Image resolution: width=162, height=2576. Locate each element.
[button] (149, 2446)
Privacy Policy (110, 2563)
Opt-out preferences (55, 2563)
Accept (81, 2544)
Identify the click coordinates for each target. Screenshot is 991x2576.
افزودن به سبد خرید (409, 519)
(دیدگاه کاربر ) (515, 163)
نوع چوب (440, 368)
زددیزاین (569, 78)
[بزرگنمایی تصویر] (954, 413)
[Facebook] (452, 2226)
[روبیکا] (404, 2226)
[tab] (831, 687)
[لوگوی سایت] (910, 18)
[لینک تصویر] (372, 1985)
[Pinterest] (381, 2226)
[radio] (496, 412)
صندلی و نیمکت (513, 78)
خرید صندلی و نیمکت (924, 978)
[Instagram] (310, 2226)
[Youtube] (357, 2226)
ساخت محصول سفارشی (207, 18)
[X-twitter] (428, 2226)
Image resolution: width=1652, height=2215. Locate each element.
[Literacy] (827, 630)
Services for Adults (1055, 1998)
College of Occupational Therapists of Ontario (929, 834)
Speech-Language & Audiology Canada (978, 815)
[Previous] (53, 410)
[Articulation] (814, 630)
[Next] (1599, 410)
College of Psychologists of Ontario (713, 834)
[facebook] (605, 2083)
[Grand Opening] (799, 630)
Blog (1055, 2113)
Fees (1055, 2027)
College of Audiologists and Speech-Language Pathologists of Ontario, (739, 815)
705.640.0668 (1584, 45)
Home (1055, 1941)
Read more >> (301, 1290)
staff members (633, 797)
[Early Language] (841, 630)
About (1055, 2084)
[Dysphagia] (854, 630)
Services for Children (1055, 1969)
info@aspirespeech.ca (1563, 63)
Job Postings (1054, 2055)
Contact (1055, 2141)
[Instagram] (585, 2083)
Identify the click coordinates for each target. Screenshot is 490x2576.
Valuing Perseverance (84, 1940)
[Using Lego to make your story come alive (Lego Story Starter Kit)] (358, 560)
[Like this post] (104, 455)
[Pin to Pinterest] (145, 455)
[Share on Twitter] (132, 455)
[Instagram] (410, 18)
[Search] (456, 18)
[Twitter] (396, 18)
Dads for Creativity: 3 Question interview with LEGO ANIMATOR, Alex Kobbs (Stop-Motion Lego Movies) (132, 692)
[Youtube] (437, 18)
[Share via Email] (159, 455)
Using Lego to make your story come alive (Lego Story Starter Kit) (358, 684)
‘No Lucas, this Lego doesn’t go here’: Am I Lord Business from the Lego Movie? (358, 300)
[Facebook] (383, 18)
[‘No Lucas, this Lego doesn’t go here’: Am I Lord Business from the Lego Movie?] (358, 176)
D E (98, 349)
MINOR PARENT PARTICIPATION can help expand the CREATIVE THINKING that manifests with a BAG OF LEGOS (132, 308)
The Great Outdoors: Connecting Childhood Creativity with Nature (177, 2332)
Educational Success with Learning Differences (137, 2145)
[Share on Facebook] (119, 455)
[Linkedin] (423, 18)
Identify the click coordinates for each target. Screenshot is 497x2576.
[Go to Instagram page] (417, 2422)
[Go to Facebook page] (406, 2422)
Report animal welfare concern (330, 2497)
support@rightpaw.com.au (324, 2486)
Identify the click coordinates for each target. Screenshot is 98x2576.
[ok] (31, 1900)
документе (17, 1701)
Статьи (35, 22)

Work task —
Collect the lines of the data that carry the word "from".

Response to the exercise —
‘No Lucas, this Lego doesn’t go here’: Am I Lord Business from the Lego Movie? (358, 300)
[‘No Lucas, this Lego doesn’t go here’: Am I Lord Business from the Lego Movie?] (358, 176)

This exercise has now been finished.